**PROBLEM SET**
1. In the binary tree robbery problem, when are two nodes considered adjacent?
2. Extend the binary tree robbery problem beyond its final line.

You're a thief trying to rob a binary tree. As a thief, you are trying to steal as much money as possible. The amount of money you steal is equivalent to the sum of all the node's values that you decide to rob. If two adjacent nodes are robbed, the authorities are automatically alerted. Return the maximum loot that you can steal without alerting the authorities.

Note: Two nodes are considered adjacent if they have a direct parent-child relationship.

Example(s)

Example 1:

Input:
        2
      /   \
     5     7

Output: 12
Explanation: Rob nodes 5 and 7 (5 + 7 = 12). 
Cannot rob node 2 with either child since they are adjacent.

Example 2:

Input:
        4
      /   \
     3     2
      \     \
       9     7

Output: 20
Explanation: Rob nodes 4, 9, and 7 (4 + 9 + 7 = 20).

**GIVEN MATERIAL**
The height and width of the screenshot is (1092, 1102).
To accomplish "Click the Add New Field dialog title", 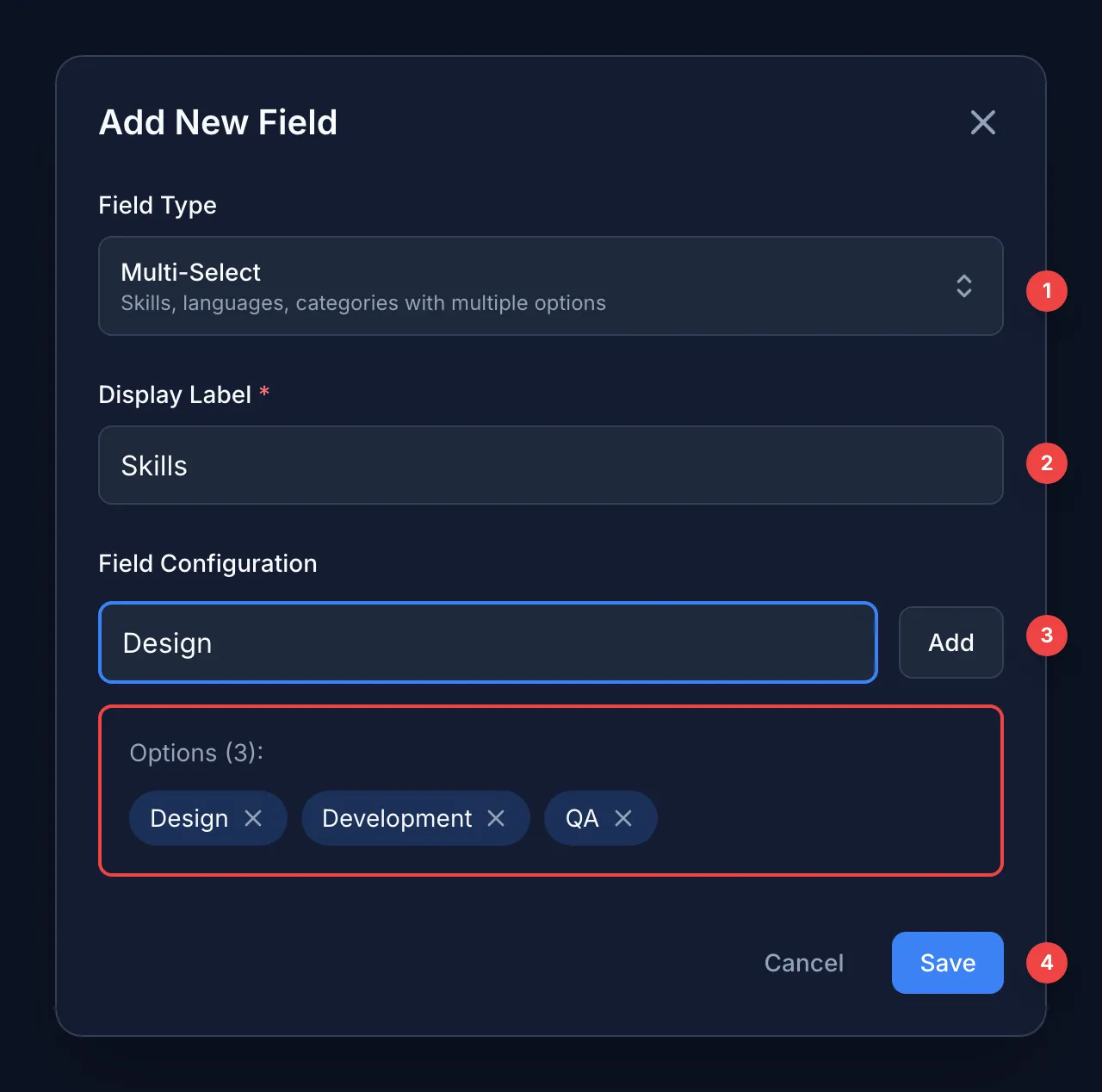I will click(218, 122).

**FINAL RESULTS**
1. Two nodes are adjacent when they have a direct parent-child relationship.

2.
Cannot rob node 3 or 2 since they are adjacent to 4.

Example 3:

Input:
        3
      /   \
     2     3
      \     \
       3     1

Output: 7
Explanation: Rob nodes 3 (root), 3 (left subtree), and 1 (right subtree) = 3 + 3 + 1 = 7.

Solution

The solution uses dynamic programming with a post-order traversal:

For each node, we calculate two values:

  1. Rob this node: Value of this node + maximum loot from grandchildren (since we can't rob children)
  2. Don't rob this node: Maximum loot from children (can choose to rob or not rob each child)

We use a post-order traversal (left, right, root) to process children before the parent, allowing us to use the children's results to compute the parent's result.

JavaScript Solution

/**
* Definition for a binary tree node.
* function TreeNode(val, left, right) {
*     this.val = (val===undefined ? 0 : val)
*     this.left = (left===undefined ? null : left)
*     this.right = (right===undefined ? null : right)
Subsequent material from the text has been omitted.